START SOURCE INFORMATION

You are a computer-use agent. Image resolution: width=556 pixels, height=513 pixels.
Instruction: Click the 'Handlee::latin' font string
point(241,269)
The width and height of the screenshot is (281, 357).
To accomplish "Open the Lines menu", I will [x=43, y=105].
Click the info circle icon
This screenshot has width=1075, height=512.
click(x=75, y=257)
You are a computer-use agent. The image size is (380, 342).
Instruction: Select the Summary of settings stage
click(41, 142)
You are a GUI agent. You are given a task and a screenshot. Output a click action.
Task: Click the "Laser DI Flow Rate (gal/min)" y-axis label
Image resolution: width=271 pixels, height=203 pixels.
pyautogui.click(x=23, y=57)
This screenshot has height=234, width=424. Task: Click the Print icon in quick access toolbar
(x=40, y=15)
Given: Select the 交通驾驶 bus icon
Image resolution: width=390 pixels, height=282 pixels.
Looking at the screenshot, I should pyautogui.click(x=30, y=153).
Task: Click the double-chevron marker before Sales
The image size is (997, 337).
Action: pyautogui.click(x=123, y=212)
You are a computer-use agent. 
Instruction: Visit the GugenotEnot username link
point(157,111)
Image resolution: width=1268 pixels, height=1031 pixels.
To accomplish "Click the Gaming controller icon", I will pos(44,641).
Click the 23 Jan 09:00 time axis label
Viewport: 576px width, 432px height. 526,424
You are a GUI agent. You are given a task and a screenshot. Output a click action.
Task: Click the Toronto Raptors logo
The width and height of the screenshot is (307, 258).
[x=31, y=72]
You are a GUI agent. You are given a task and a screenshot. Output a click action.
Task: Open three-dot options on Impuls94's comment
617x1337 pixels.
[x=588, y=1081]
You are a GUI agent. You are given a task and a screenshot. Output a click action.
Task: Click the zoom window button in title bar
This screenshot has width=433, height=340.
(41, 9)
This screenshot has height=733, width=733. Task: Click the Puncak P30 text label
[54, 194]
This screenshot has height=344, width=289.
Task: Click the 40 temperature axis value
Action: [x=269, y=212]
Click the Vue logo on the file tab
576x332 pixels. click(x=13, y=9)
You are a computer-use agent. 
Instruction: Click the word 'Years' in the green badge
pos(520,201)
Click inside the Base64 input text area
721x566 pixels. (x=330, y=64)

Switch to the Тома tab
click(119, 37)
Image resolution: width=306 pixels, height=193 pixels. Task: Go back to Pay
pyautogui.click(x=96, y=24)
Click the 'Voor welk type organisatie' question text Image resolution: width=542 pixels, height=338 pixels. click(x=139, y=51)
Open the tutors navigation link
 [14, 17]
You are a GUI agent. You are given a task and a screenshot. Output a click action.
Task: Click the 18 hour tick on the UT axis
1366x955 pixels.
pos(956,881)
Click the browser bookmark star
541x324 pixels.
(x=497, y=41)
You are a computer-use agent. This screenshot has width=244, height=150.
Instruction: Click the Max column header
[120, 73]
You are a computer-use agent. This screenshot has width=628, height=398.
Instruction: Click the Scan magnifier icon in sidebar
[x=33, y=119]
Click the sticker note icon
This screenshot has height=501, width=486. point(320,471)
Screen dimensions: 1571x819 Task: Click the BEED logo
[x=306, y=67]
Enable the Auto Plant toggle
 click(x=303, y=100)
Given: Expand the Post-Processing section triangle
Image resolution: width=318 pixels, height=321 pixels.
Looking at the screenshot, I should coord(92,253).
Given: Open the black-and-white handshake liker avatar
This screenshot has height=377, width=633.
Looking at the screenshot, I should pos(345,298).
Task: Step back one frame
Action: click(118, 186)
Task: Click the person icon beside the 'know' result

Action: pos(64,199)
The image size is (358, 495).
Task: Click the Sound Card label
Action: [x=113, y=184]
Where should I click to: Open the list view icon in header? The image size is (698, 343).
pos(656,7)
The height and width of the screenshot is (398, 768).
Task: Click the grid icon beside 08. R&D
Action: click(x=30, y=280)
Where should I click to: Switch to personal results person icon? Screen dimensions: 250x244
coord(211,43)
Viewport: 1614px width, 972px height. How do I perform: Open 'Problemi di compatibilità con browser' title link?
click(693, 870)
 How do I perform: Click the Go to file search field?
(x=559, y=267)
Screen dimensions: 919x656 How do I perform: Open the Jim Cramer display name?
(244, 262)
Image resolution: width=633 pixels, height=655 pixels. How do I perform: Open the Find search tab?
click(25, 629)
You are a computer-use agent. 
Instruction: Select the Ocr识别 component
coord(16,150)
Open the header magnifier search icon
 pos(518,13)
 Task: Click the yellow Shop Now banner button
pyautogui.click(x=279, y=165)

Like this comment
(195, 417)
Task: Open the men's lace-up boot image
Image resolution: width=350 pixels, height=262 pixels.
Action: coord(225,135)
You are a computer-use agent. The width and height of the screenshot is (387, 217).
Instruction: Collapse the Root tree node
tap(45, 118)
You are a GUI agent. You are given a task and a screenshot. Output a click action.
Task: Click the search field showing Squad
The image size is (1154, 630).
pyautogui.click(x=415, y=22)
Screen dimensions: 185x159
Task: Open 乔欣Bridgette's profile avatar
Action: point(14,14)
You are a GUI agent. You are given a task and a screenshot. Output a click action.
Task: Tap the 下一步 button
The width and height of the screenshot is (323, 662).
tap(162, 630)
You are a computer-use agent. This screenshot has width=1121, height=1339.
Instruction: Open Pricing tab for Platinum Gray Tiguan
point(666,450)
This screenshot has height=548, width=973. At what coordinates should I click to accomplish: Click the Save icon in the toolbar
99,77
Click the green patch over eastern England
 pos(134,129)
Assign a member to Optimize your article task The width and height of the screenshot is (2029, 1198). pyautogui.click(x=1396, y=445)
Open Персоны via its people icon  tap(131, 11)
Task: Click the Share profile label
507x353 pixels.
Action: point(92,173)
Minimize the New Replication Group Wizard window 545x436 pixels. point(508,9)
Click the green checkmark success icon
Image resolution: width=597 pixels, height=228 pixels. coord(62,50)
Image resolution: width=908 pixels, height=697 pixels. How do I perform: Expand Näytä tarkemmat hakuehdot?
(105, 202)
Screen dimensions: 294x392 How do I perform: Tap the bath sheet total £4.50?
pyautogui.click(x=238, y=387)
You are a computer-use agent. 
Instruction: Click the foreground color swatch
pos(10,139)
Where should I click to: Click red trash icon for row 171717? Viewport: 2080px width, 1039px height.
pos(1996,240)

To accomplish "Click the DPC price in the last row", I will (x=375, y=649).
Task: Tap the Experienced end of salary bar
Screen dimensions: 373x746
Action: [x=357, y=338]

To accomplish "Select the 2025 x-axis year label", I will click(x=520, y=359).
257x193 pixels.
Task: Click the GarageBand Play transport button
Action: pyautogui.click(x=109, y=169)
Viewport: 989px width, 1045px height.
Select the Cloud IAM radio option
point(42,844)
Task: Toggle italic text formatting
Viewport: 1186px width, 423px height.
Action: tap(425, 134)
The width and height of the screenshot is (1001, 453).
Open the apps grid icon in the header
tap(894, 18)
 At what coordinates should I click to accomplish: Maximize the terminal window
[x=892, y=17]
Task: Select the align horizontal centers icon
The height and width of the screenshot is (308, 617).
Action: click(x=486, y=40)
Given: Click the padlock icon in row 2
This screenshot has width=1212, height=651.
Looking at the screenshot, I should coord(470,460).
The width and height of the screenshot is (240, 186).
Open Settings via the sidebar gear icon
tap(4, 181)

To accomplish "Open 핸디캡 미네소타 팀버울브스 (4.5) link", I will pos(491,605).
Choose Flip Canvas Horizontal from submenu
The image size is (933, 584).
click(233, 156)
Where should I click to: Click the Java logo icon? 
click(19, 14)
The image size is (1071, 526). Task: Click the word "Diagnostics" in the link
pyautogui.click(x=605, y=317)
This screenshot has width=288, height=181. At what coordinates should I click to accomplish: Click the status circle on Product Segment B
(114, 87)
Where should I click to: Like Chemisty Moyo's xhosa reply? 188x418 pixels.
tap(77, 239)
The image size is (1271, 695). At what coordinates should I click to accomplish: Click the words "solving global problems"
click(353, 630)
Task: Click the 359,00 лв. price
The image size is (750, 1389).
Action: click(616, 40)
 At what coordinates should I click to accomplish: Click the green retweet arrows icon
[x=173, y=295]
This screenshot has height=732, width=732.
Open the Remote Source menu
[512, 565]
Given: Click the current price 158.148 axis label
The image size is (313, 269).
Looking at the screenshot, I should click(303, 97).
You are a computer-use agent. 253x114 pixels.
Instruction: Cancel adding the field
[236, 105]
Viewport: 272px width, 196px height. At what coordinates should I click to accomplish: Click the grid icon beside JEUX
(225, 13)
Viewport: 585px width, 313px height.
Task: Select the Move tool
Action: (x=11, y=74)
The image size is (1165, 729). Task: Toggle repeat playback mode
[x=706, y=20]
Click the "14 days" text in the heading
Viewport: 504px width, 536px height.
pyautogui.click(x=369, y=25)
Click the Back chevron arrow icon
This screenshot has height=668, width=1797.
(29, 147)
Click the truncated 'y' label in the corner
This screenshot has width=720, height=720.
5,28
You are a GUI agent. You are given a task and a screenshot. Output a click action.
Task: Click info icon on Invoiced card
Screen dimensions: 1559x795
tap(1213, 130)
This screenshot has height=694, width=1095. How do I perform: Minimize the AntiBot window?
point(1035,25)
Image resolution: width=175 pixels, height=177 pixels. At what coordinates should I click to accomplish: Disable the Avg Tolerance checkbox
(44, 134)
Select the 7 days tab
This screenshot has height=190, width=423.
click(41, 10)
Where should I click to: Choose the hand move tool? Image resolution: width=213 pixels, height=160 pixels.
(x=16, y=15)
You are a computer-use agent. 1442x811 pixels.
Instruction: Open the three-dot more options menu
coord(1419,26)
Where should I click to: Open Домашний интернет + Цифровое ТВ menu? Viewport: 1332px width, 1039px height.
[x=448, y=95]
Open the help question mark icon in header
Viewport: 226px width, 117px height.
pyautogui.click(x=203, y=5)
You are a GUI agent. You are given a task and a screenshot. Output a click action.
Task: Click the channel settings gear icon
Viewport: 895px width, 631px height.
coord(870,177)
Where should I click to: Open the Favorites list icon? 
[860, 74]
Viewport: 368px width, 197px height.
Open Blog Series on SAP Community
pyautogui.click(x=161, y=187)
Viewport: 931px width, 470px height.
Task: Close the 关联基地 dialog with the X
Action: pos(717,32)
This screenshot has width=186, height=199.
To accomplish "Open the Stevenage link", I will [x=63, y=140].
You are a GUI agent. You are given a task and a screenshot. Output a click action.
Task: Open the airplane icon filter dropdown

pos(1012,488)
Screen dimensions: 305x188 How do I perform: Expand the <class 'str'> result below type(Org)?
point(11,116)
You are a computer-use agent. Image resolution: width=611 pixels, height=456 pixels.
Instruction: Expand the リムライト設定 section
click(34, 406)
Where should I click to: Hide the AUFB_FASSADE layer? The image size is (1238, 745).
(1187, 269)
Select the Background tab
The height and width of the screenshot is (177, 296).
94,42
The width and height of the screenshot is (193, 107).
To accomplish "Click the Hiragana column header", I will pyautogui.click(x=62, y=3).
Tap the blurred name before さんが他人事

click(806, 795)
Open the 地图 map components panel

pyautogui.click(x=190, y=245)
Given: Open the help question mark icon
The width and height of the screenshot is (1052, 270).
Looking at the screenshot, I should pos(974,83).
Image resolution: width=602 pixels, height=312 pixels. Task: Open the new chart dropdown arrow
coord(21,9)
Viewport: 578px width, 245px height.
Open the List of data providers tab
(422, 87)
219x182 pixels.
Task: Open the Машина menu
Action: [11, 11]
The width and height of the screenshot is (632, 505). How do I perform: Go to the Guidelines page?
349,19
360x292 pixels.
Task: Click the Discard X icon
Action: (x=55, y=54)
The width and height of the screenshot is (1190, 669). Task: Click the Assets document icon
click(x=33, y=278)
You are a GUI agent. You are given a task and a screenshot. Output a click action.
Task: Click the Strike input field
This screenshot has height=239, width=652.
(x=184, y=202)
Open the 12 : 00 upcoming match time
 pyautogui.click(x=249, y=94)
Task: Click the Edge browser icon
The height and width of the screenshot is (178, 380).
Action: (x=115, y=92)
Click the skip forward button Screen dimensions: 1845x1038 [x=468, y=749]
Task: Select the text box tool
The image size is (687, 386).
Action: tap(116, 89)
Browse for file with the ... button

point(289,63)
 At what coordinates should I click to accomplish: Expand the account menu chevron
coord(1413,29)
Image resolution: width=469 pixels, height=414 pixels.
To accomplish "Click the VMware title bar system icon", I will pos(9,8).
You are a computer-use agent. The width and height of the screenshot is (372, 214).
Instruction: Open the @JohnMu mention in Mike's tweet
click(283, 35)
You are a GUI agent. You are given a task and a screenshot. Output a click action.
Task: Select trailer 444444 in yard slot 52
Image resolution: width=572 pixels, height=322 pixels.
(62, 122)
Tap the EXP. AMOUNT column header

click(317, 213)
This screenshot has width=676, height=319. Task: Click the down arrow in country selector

END SOURCE INFORMATION

**WHAT IS NEEDED:** Take exactly the lines from the one containing "Task: Open the men's lace-up boot image" through the one containing "Task: Click the search field showing Squad" in the data above, and output them with nothing added.

**SOLUTION:**
Task: Open the men's lace-up boot image
Image resolution: width=350 pixels, height=262 pixels.
Action: coord(225,135)
You are a computer-use agent. The width and height of the screenshot is (387, 217).
Instruction: Collapse the Root tree node
tap(45, 118)
You are a GUI agent. You are given a task and a screenshot. Output a click action.
Task: Click the search field showing Squad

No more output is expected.